All lines below containing the string "agent" are to be copied.

— Data records —
——————
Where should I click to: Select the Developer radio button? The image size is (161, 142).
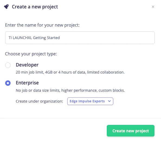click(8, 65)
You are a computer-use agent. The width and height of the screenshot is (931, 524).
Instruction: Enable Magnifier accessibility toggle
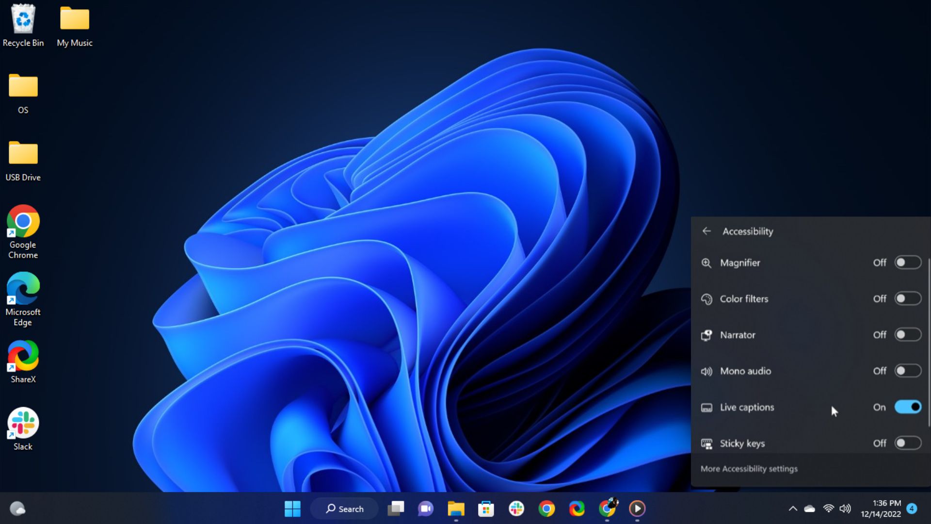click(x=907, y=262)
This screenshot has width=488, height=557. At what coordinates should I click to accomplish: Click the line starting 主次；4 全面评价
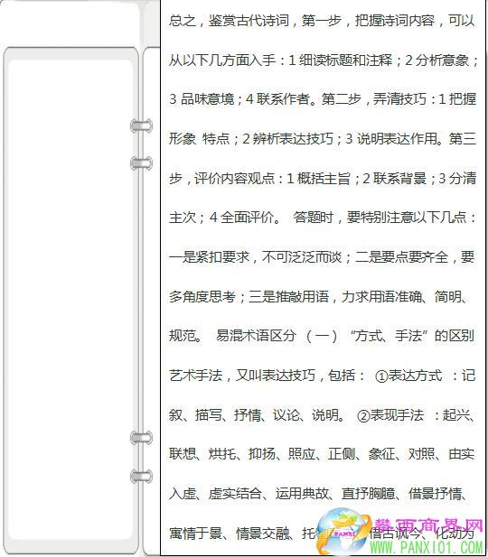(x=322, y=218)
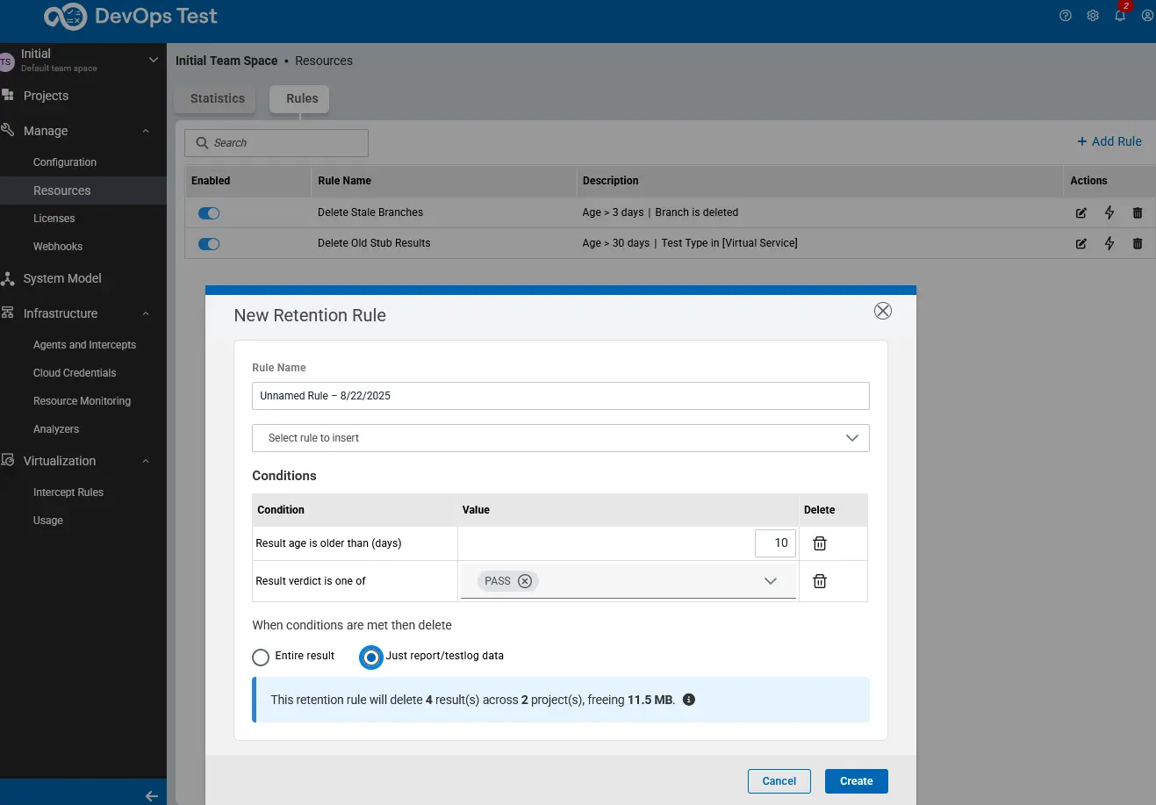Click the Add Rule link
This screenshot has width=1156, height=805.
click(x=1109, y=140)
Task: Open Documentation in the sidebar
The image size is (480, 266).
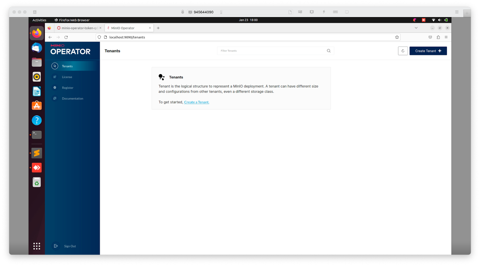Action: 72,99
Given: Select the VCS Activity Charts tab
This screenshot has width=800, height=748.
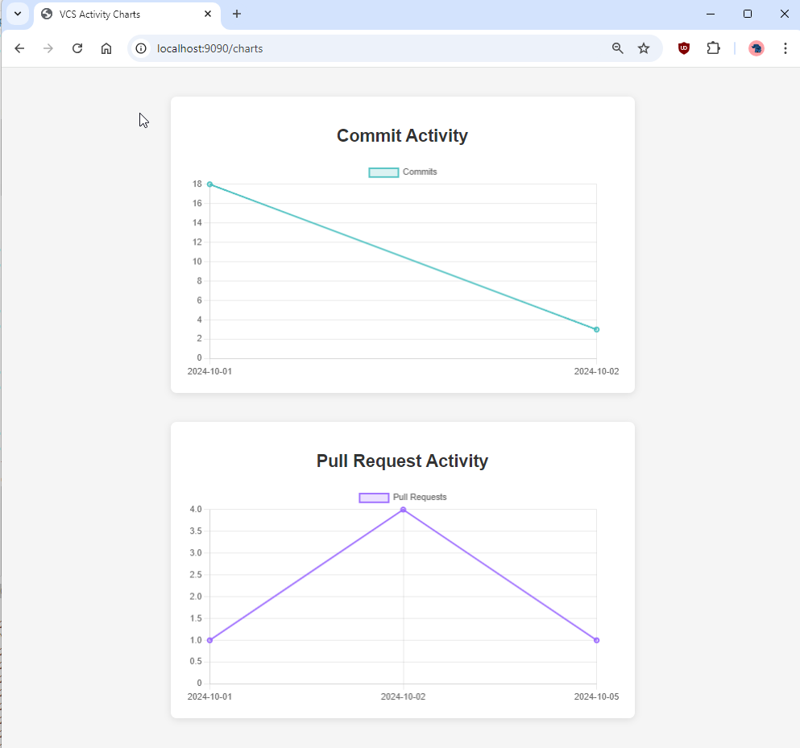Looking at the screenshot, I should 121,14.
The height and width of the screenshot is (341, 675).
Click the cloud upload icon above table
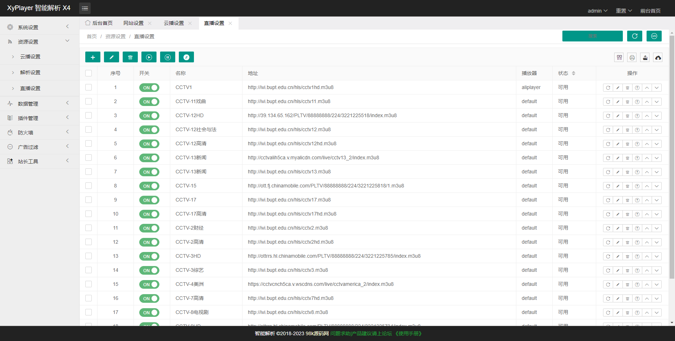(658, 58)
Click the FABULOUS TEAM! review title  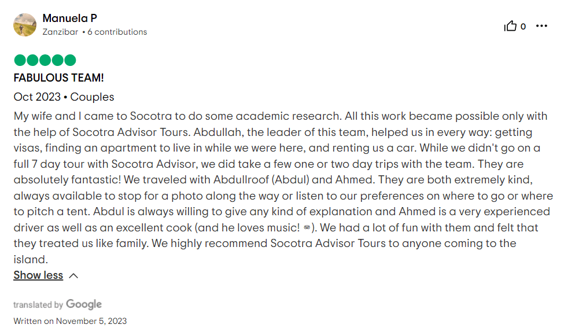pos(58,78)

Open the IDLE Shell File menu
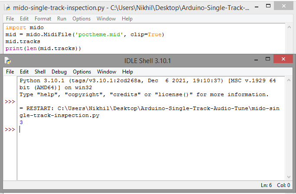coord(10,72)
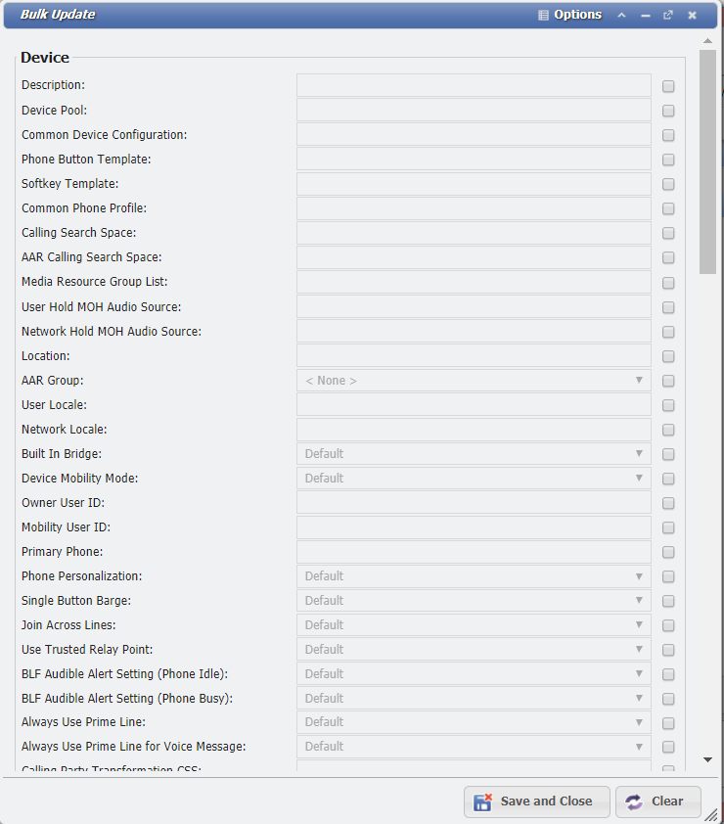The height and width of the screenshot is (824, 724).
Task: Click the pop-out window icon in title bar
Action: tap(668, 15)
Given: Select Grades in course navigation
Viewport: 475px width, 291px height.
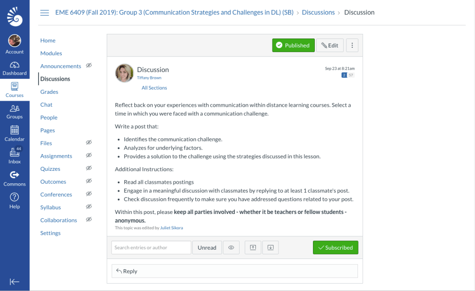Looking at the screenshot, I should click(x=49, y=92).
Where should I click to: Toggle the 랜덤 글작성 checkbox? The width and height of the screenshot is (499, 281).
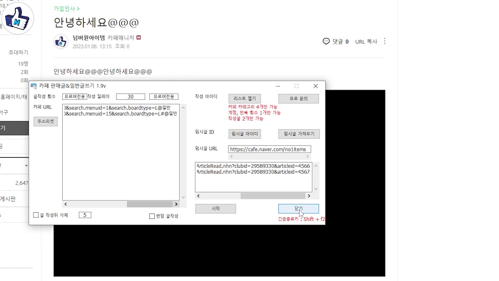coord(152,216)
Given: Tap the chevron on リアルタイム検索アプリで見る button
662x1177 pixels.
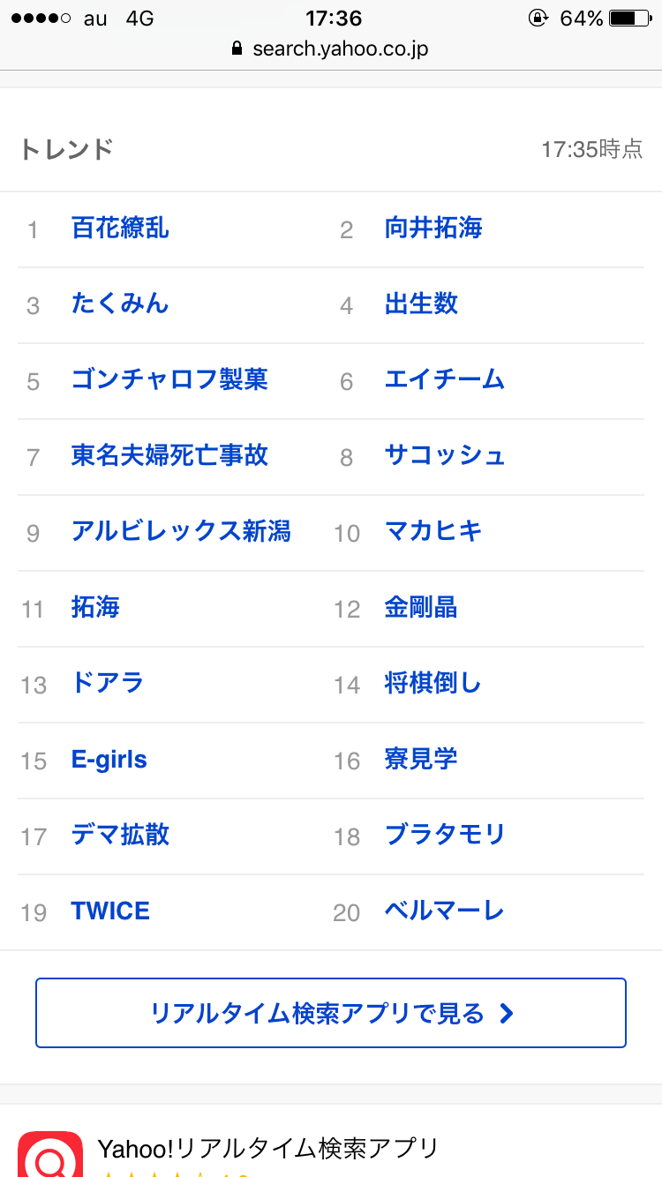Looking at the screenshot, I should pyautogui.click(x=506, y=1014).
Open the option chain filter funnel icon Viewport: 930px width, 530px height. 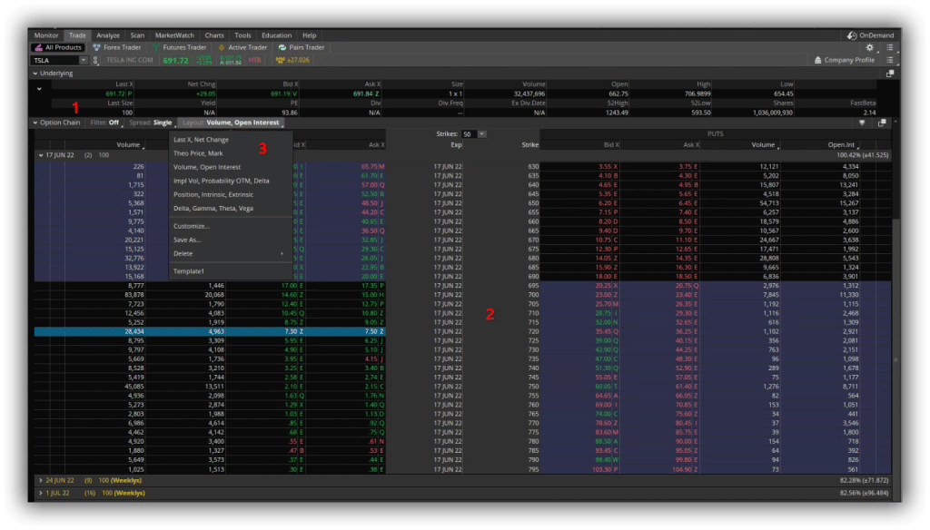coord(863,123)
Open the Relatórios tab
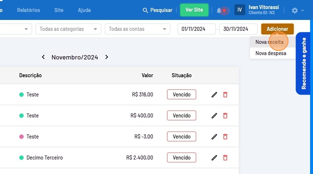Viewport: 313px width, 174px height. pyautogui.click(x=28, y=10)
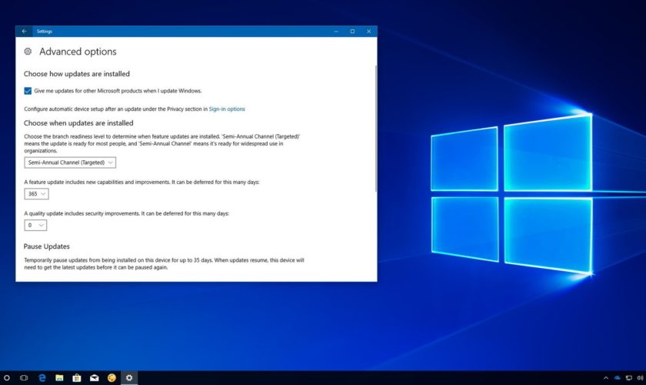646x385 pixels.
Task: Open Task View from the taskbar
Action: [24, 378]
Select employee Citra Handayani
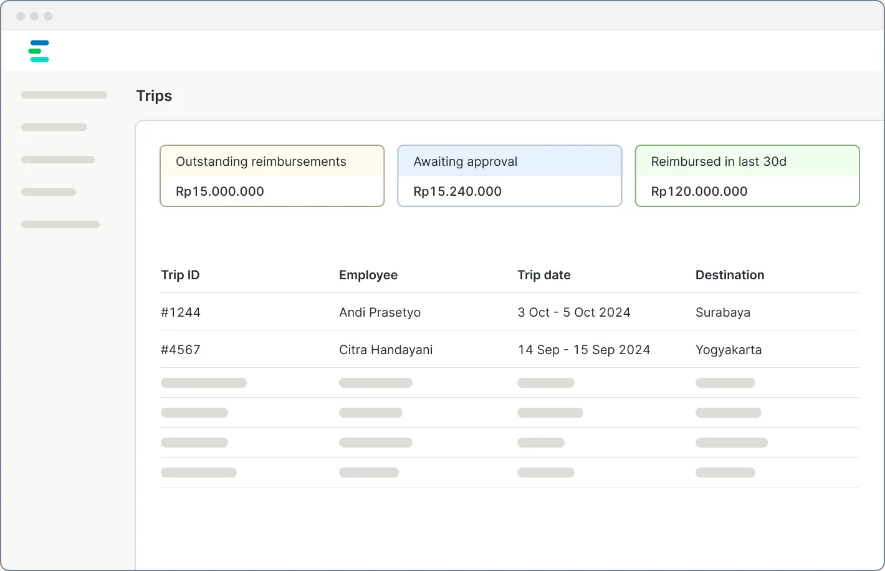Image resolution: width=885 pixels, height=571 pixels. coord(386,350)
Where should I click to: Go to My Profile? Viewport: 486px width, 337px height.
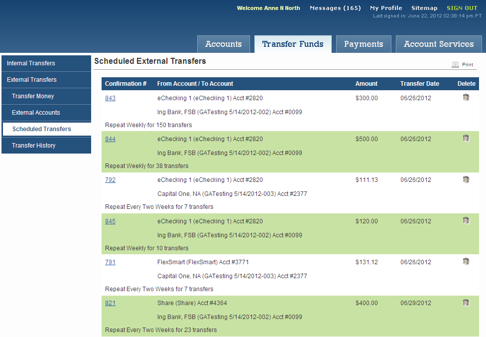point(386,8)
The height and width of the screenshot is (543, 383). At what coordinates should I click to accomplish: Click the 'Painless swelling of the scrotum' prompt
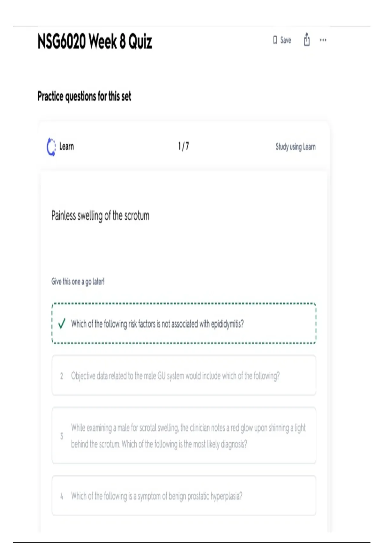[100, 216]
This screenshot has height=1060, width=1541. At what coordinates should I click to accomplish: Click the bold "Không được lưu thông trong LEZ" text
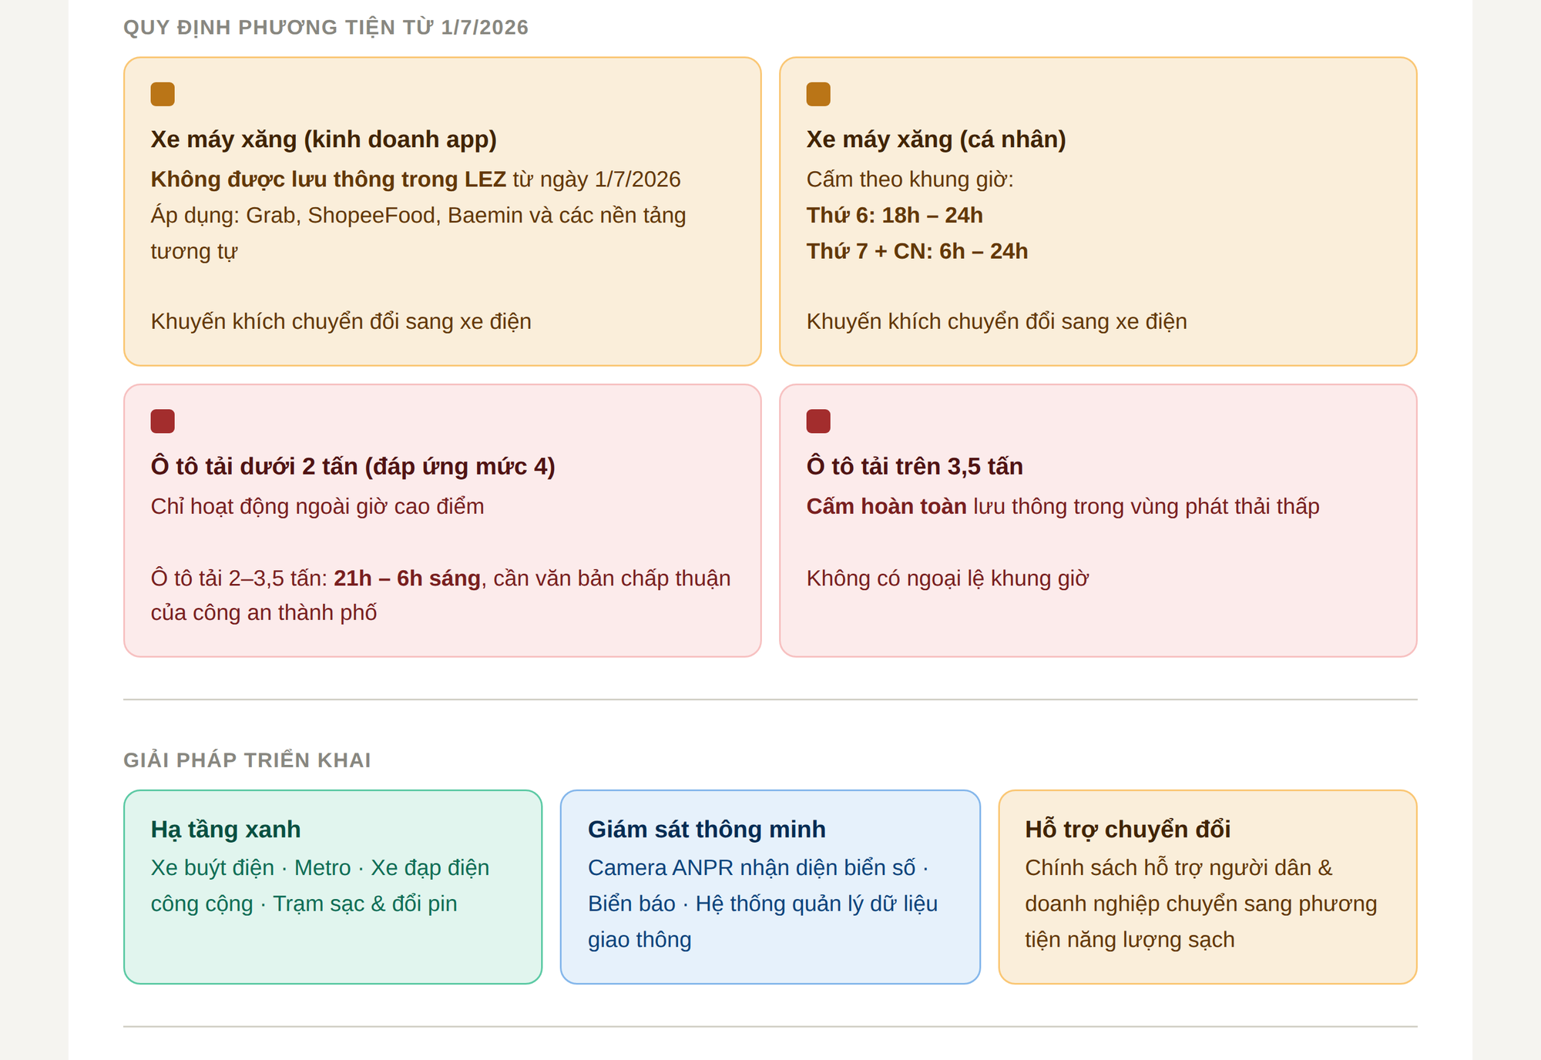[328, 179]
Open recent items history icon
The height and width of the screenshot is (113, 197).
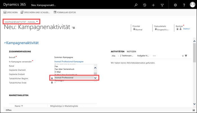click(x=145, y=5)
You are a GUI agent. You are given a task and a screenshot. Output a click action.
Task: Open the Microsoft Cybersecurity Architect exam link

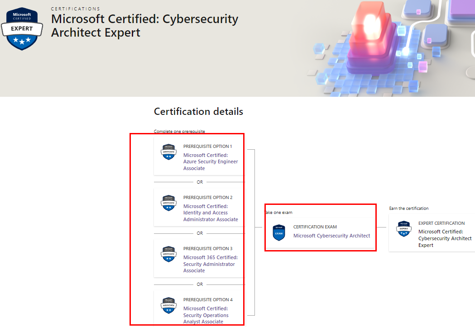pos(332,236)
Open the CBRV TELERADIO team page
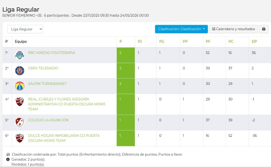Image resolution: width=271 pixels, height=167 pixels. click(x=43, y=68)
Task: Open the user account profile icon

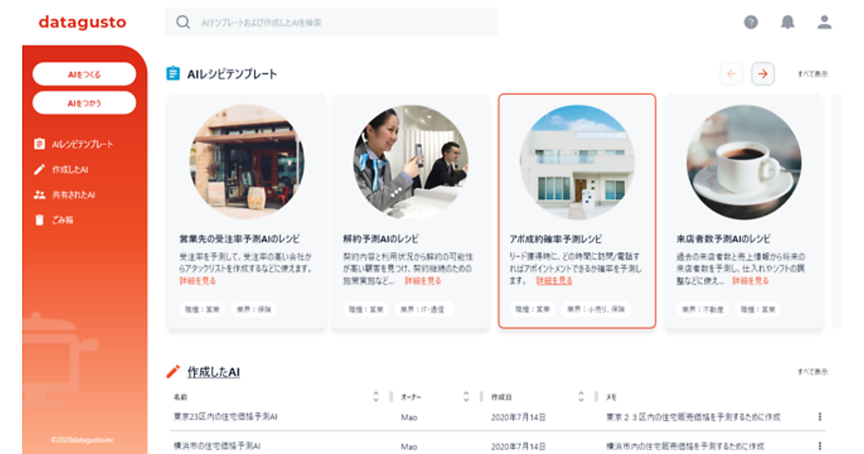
——————
— Worked solution —
You are a computer-use agent. The width and height of the screenshot is (931, 524).
You are a GUI agent. You are given a task and a screenshot. Output a click action.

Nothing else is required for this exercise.